▶ Study text:

-- -- --

Oprea M, Voicu SI. Cellulose/Graphene Composites for Tissue Engineering. Encyclopedia. Available at: Accessed July 13, 2024.
Oprea, Madalina, Stefan Ioan Voicu. "Cellulose/Graphene Composites for Tissue Engineering" Encyclopedia, (accessed July 13, 2024).
Oprea, M., & Voicu, S.I. (2020, December 03). Cellulose/Graphene Composites for Tissue Engineering. In Encyclopedia.
Oprea, Madalina and Stefan Ioan Voicu. "Cellulose/Graphene Composites for Tissue Engineering." Encyclopedia. Web. 03 December, 2020.
Cellulose/Graphene Composites for Tissue Engineering

Tissue engineering is an interdisciplinary field that combines principles of engineering and life sciences to obtain biomaterials capable of maintaining, improving, or substituting the function of various tissues or even an entire organ. In virtue of its high availability, biocompatibility, and versatility, cellulose was considered a promising platform for such applications. The combination of cellulose with graphene or graphene derivatives leads to the obtainment of superior composites in terms of cellular attachment, growth and proliferation, integration into host tissue, and stem cell differentiation toward specific lineages.

cellulose graphene scaffolds hydrogels membranes tissue engineering

1. General Aspects Concerning Tissue Engineering

In recent decades, the rapidly aging population, environmental stressors, frequent cases of traumatic injuries, and chronic diseases lead to a growing interest in the revolutionary domain of tissue engineering (TE) [1][2][3]. Tissue engineering evolved from the field of biomaterials; its purpose is to combine scaffolds, cells, and biologically active molecules to obtain multifunctional materials that restore, maintain, or improve damaged tissues or an entire organ. Some examples of Food and Drug Administration (FDA)-approved engineered tissues include artificial skin and cartilage, but they have limited use in human medicine due to several yet unknown aspects regarding their long term biocompatibility [4][5][6][7][8][9]. Bioactive scaffolds, cell therapy, smart drug delivery systems, and wound healing mats are some representative examples of the research topics approached by TE. In addition to medical applications, non-therapeutic findings include the use of tissues as biosensors to detect chemical or biological threats or the development of organs-on-a-chip for toxicity screening of experimental medication [4][8][10].

Porous three-dimensional (3D) scaffolds are an important component of tissue engineering. These constructs are used to provide an appropriate environment for tissue and organ regeneration. Biological scaffolds (e.g., fibrin, amniotic membrane, and perfusion-decellularized organs) are an accessible option because they already contain a broad spectrum of signaling molecules with an important role in the processes of cellular morphogenesis and function development [11][12]. However, their composition is strongly related to their source of origin, therefore they have poor reproducibility. Biomaterials-based scaffolds have the advantage that they can be tailored to meet specific requirements, the result being a controllable environment in which stem cells and growth factors can be incorporated to recreate various tissues [4][5][13]. Considering the response of the body’s immune system, it is recommended that scaffolds replicate the native extracellular matrix (ECM) of different tissues, in terms of physical structure, chemical composition, and biological functionality [13][14][15][16]. Biocompatibility, non-immunogenicity, and non-toxicity are mandatory features of biomaterials-based scaffolds. Their design and mechanical properties are also important because they should have the ability to enhance cell migration, proliferation, and differentiation, by presenting appropriate biomechanical, biophysical, and biochemical signals, in vivo, while maintaining their shape and integrity [17][18].

-- -- --

▶ Data excerpts:
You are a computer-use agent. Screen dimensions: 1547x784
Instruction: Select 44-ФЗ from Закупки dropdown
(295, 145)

-- -- --

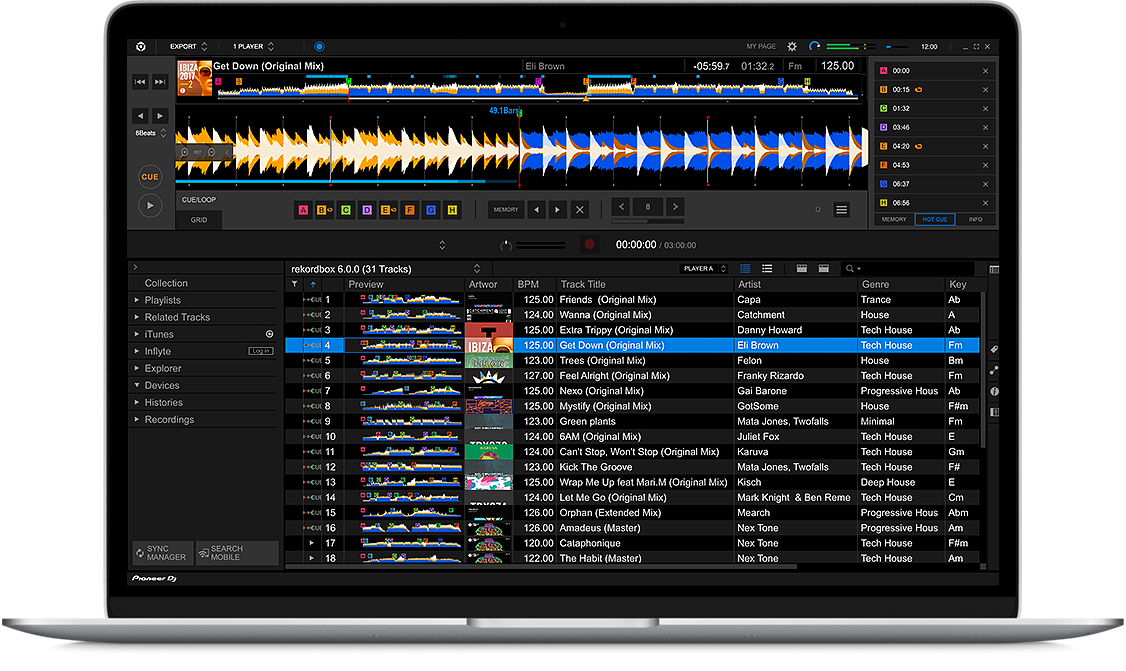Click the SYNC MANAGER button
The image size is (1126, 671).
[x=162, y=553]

-- -- --

▶ Complete the following:
- 1) From the tissue engineering text, copy the part that opens with the words containing "Oprea, Madalina, Stefan" and closes with "Engineering. In Encyclopedia.".
- 2) Which FDA-approved engineered tissues does the tissue engineering text give as examples?
You won't need the lines to do any of this.

▶ Task-by-task solutions:
- 1)
Oprea, Madalina, Stefan Ioan Voicu. "Cellulose/Graphene Composites for Tissue Engineering" Encyclopedia, (accessed July 13, 2024).
Oprea, M., & Voicu, S.I. (2020, December 03). Cellulose/Graphene Composites for Tissue Engineering. In Encyclopedia.

- 2) Artificial skin and cartilage.